# Which primer



## andrewjoseph (Jan 24, 2009)

I searched this topic a bit and wanted others to give their opinion about primer for a newly drywalled basement. 

From what I can pick up, BM super spec primer is a favorite and Pittsburg speed hide are favorites. One product I have not seen mentioned in this forum is USG first coat drywall primer. Is this no good for what I have in mind. I have always liked USG products of all kinds and wonder if this is a good primer before painting?

Or should I just stick with the above mentioned kinds?

Thanks


----------



## andrewjoseph (Jan 24, 2009)

the paint the homeowners want is an enamel latex flat - if that makes a difference


----------



## Paintwerks (Apr 22, 2007)

I have never used USG's first coat before.

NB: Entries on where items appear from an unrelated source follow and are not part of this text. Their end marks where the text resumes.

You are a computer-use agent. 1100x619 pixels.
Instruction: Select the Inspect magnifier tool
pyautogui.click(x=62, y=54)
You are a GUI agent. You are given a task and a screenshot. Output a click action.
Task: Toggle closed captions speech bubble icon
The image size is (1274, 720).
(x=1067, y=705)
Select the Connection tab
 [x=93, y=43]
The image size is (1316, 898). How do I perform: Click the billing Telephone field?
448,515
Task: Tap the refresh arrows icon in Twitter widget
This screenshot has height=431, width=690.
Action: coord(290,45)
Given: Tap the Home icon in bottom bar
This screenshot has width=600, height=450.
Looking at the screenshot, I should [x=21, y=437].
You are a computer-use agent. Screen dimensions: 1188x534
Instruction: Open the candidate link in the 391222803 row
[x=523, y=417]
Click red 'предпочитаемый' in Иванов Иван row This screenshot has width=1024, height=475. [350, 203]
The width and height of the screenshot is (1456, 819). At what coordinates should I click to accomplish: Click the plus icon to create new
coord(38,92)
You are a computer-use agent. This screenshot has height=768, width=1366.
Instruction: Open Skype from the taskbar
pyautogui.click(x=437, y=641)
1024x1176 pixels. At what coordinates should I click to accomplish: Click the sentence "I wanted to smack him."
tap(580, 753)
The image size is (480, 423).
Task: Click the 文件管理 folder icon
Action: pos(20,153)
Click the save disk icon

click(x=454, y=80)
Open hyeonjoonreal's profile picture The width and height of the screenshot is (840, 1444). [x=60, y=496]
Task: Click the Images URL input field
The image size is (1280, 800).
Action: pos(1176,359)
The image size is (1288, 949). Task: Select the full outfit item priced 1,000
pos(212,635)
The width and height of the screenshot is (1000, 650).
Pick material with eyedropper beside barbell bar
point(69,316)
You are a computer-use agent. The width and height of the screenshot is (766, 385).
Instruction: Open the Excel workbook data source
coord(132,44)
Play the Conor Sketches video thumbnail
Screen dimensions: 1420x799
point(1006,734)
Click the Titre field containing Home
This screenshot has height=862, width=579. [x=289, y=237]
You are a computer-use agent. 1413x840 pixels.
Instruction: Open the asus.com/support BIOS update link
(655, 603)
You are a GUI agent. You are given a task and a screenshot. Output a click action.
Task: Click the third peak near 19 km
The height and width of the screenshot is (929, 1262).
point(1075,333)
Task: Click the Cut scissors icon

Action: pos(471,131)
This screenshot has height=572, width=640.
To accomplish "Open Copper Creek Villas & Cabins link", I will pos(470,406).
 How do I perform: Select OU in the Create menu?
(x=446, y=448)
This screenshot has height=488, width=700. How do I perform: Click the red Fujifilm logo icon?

I really like PPG 6-2. Fairly priced and covers great.

Dan


----------



## Workaholic (Apr 17, 2007)

Paintwerks said:


> I have never used USG's first coat before. I really like PPG 6-2. Fairly priced and covers great.
> 
> Dan


I too use a lot of 6-2 no complaints


----------



## TWPainting (Jan 30, 2008)

I would go with the speedhide the price and coverage is great


----------



## nEighter (Nov 14, 2008)

what are you going for? If you want a vapor barrier ICI has a vapor barrier primer.. bout 21.00/gal though.


----------



## Mantis (Aug 4, 2008)

Not a fan of USG First Coat. We've used a bunch of it on new condos. It's a surfacer primer so while it will cover and hide imperfections and flaws, it doesnt level out as well as other surfacers ive used so you will see significant orange peelings on your walls. Your finish coat will hide the majority of it after you backroll, but I was unpleased with the results on wainscotting, closets, anywhere you spray semi-gloss for a smooth finish to match your trim, etc.

For new drywall we use Prep-rite 200 exclusively.


----------



## YubaPaintPro (Mar 2, 2008)

If you are using a "flat enamel" for your finish coat, I would recommend a premium PVA. It will seal much better than a clay based "prepcoat" type product. I would back roll both the pva and finish coats if you are spraying.


----------